Nous avons rencontré Antipodogomphus proselythus, Spinehead dragon, 4 fois, 3 mâles et une femelle dans la même matinée et sur le même lieu ; il n’y pas eu d’autres rencontres, ce qui témoigne de la rareté de cette espèce ou de la rareté des habitats lui convenant ; il s’agit cependant d’un biotope classique pour un Gomphidae, une rivière assez large et moyennement rapide, quelques rochers dispersés dans l’eau, avec des zones enherbées ou boisées sur les rives.
Tous ces sujets étant jeunes, leur apparente rareté n’est peut-être finalement due qu’à la « précocité » de nos observations…
C’est un très beau Gomphidae aux couleurs bien classique que l’on identifie par son motif thoracique bien caractéristique, mais pourtant un peu variable : sur une vue de face, on note un assez classique « 7 » à l’envers bordé latéralement par une bande antéhumérale noire présentant 2, ou 3 points jaunes, le 3° étant souvent partiellement ouvert. Ce que je décris est ce que l’on constate sur les sujets trouvés sur le Web, mais se différencie assez nettement du document de Fraser ci-dessous qui voit ces Gomphidae très sombres, très noirs, alors qu’ils nous apparaissent jaunes et lumineux.
L’absence du « h » dans proselytus, et également dans le nom d’espèce acolytus (un autre Antipodogomphus), dans le document de Fraser était, à l’époque, bien orthographié ; Sélys avait effectivement décrit et nommé ces espèces de cette façon. Ce serait Martin, en 1901, qui ne comprenant pas la subtilité de Sélys, aurait confondu la signification de acolytus le traduisant en disciple au lieu de suivant, dans le sens de celui qui vient après. Sélys aurait en effet nommé d’abord proselytus signifiant celui qui arrive, suggérant un nouvel ajout au Gomphidae australien, puis acolytus, désignant simplement le fait qu’il est ajouté après le premier… Si le « h » pouvait se justifier dans acolytus, il ne le pouvait pas dans proselytus et Martin aurait commis un laspus calami qui nous est resté. C’est l’hypothèse qu’en donne Ian Endersby (1).
Notez ci-dessous les auricules de ce mâle, bien visibles en forme de pointe sur le thorax, sous les ailes droites, ainsi que la façon dont est naturellement tenu l’abdomen, en flexion.

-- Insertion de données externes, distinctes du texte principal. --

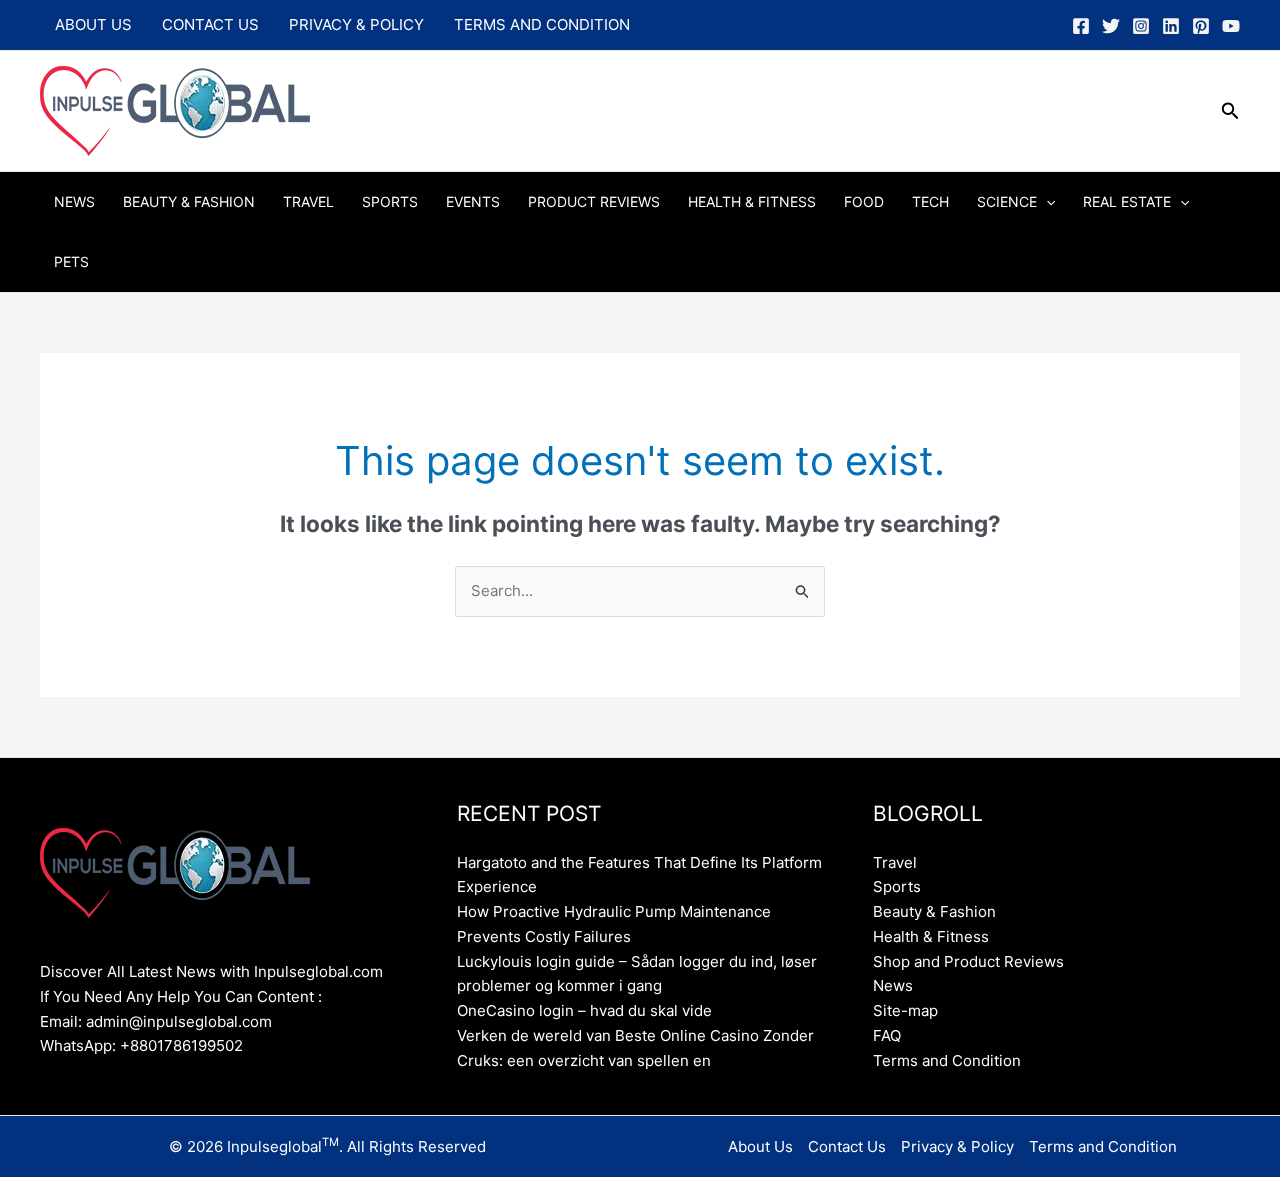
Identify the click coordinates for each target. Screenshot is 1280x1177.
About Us (93, 24)
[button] (1230, 111)
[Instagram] (1141, 26)
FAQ (887, 1035)
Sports (390, 201)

On remarque également les yeux vraiment clairs qui indiquent que le sujet est jeune.
Il est endémique d’Australie et même de l’est du Queensland, du nord au sud, tout au long de la zone côtière.
Les femelles présentent le même motif thoracique et abdominal :
Le genre Antipodogomphus (1) a été créé par Fraser pour inclure 2 Austrogomphus dont la nervation et le pénis ne se retrouvaient chez aucun autre Gomphidae australien, et donc pas chez les autres Austrogomphus. Antipodo vient d’un mot grec signifiant diamétralement opposé, bien sûr ici par rapport à la position de la terre et… d’un point de vue européen, pour signaler sa localisation australienne. Gomphus vient, lui, d’un mot grec qui signifie cheville ou boulon, en référence à la forme de l’abdomen (de la plupart des espèces), qui ressemble à une cheville pour assembler les bateaux.
Les Australiens l’appellent Spinehead dragon, car mâles et femelles (surtout les femelles) portent une rangée d’épines minuscules à la partie postérieure de l’occiput ; elles sont vraiment minuscules sans doute, puisqu’aucune de mes photos ne permet de le constater.
-1- The Naming of Australia’s Dragonflies, Ian Endersby & Heinrich Fliedner, Busybird publishing.